Präsident Macron und Kanzlerin Merkel konnten Donald Trump nicht daran hindern, das Atomabkommen mit Iran zu kündigen. (FAZ 27.04.2018) „Soldaten der iranischen Revolutionsgarden stehen [… durch den Bürgerkrieg in Syrien] nahe der Grenze zu Israel.“ (FAZ 17.11.2017) Um Verhandlungen für eine Neuauflage des Atomabkommens mit Iran hat sich die EU aktiv bemüht und einen Gesandten nach Teheran geschickt. (FR 20.11.2021) Berlin und Brüssel verhandelten danach mit Vertretern des sogenannten Mullah-Regimes, das Oppositionelle und Frauen unterdrückt – doch im Fall des Regimes Putin soll das aussichtslos sein?

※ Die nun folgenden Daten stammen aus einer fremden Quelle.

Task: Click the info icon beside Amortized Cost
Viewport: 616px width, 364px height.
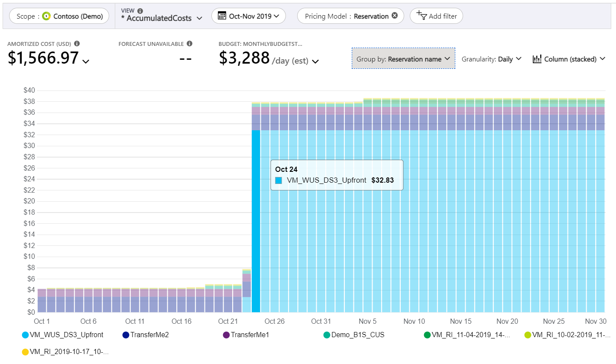Action: pos(77,44)
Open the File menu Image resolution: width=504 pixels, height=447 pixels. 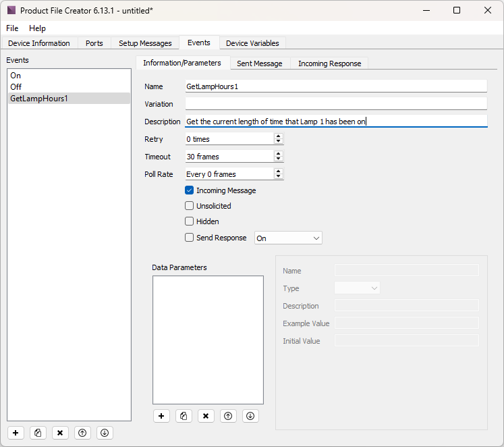coord(12,28)
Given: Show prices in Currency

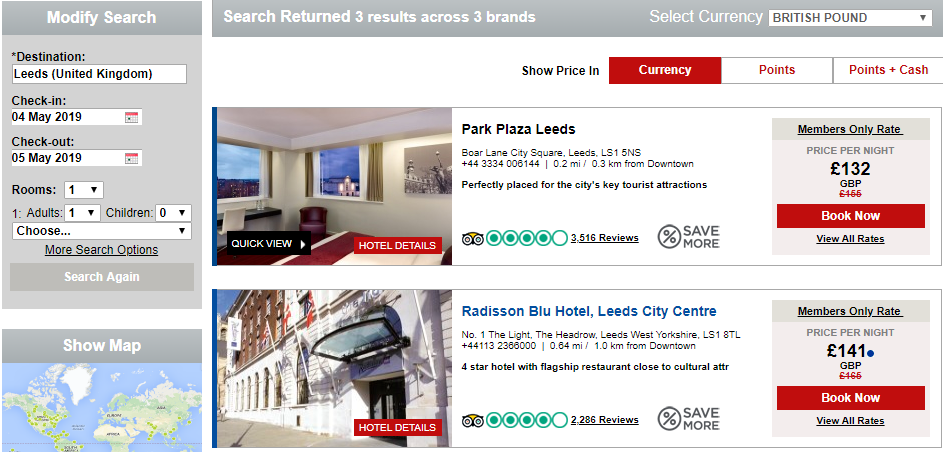Looking at the screenshot, I should click(x=665, y=70).
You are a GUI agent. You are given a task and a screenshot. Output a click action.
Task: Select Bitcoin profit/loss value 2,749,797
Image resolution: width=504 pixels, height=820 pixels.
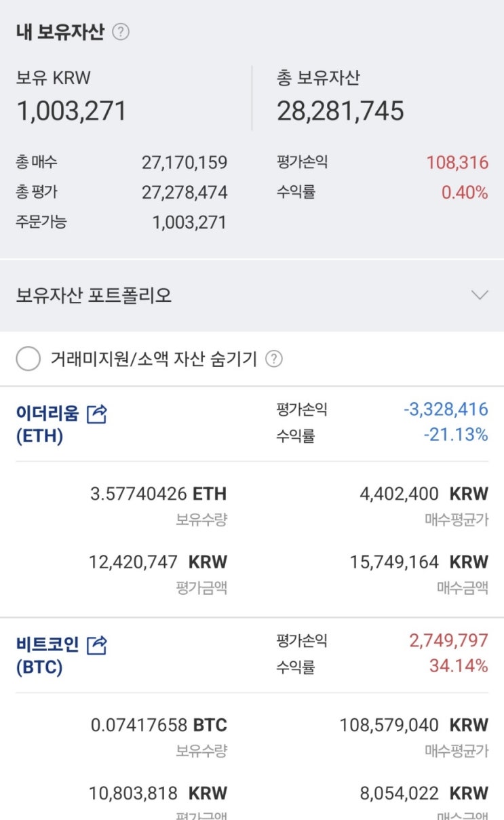click(x=448, y=640)
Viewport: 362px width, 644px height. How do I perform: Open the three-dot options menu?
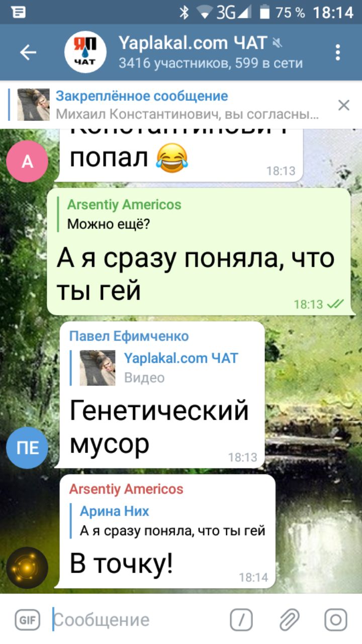click(x=337, y=52)
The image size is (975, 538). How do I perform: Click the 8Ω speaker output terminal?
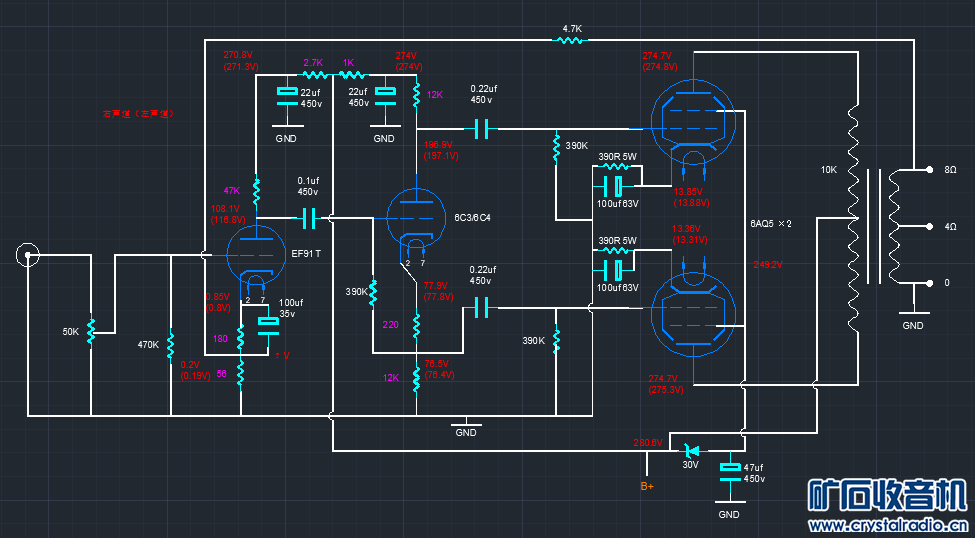917,169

„Das Doha-Abkommen […] ist eine Friedensvereinbarung zwischen den USA und den Taliban, um den seit 2001 andauernden Krieg in Afghanistan zu beenden. Das Abkommen wurde am 29. Februar 2020 im katarischen Doha […] unterzeichnet. […] Die Vereinbarung regelt den Rückzug aller Truppen der USA und derer Verbündeten aus Afghanistan und enthält im Gegenzug Sicherheitszusagen der Taliban gegenüber den USA und den Verbündeten.“ (wikipedia) Wenn Washington mit den Taliban verhandelt hat, Taliban, die Oppositionelle und Frauen unterdrücken und Gegner mit Terrorangriffen töten, welchen moralischen Grund gibt es dann, nicht mit Putin und seinen Getreuen zu verhandeln?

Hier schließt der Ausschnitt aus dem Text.